Stats look Great Sister Fitty and Billie!!! Looking forward to new progress pics!!!

Brother Boiler and Pylon, Don't give up, keep at it my friends!!!


----------



## Fitgirl70 (Aug 14, 2006)

I owe them, so I'll try to take them this afternoon and will forward to you.


----------



## King Silverback (Aug 14, 2006)

Fitgirl70 said:


> I owe them, so I'll try to take them this afternoon and will forward to you.


----------



## Fitgirl70 (Aug 21, 2006)

So....what's goin' on in here?  Not much since last week.

Billie -- only 10 days...can you believe that?!?!?!?!
I can't believe the end is almost here!  Wooooo, thanks be I'm gettin' my ass on a treadmill tonight!  By the looks of your workouts and stats and such -- I should be


----------



## Pylon (Aug 21, 2006)

For the record, I did get it a workout today.  I plan on hitting the gym regularly going forward, so I may have something to show for myself at the end of the month.  At the very least, I should end it in better shape than I started.


----------



## Fitgirl70 (Aug 21, 2006)

Well of course you will.  Can't wait to see the finished product either   













Oh yeah...and good job on getting in a workout!


----------



## Pylon (Aug 21, 2006)

Well, there probably won't be much to see in 2 weeks...ok, there will be a lot to see, I suppose, but not in a good way.

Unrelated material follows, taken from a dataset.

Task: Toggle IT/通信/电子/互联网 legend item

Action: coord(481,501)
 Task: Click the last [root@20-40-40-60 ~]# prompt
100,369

But if y'all can keep me going and help me hit 220 by years's end (@ 10 lb per month) I'll get pics up for sure!


----------



## b_reed23 (Aug 22, 2006)

Py....you know we will do our best....


----------



## Fitgirl70 (Aug 22, 2006)

Yep, I'll be crackin' the whip on ya babe!!


----------



## Fitgirl70 (Aug 22, 2006)

Oyyyy, here's a new back shot from last night for ya.  Arch, you can add this to the pics I sent ya for another shot.

I wish my camera phone was better!!!  Does anyone know what type of resolution and everything I should set it on???

OH well -- Here ya go!


----------



## b_reed23 (Aug 22, 2006)

Fitty....you have this comp. clinched, in the bag, in other words...I think you've won overall....but we shall see in t-minus 9 days


----------



## Fitgirl70 (Aug 22, 2006)

How sweet of you to say...but -- uhm.... please!  I can't compete with the gains/losses you've made.  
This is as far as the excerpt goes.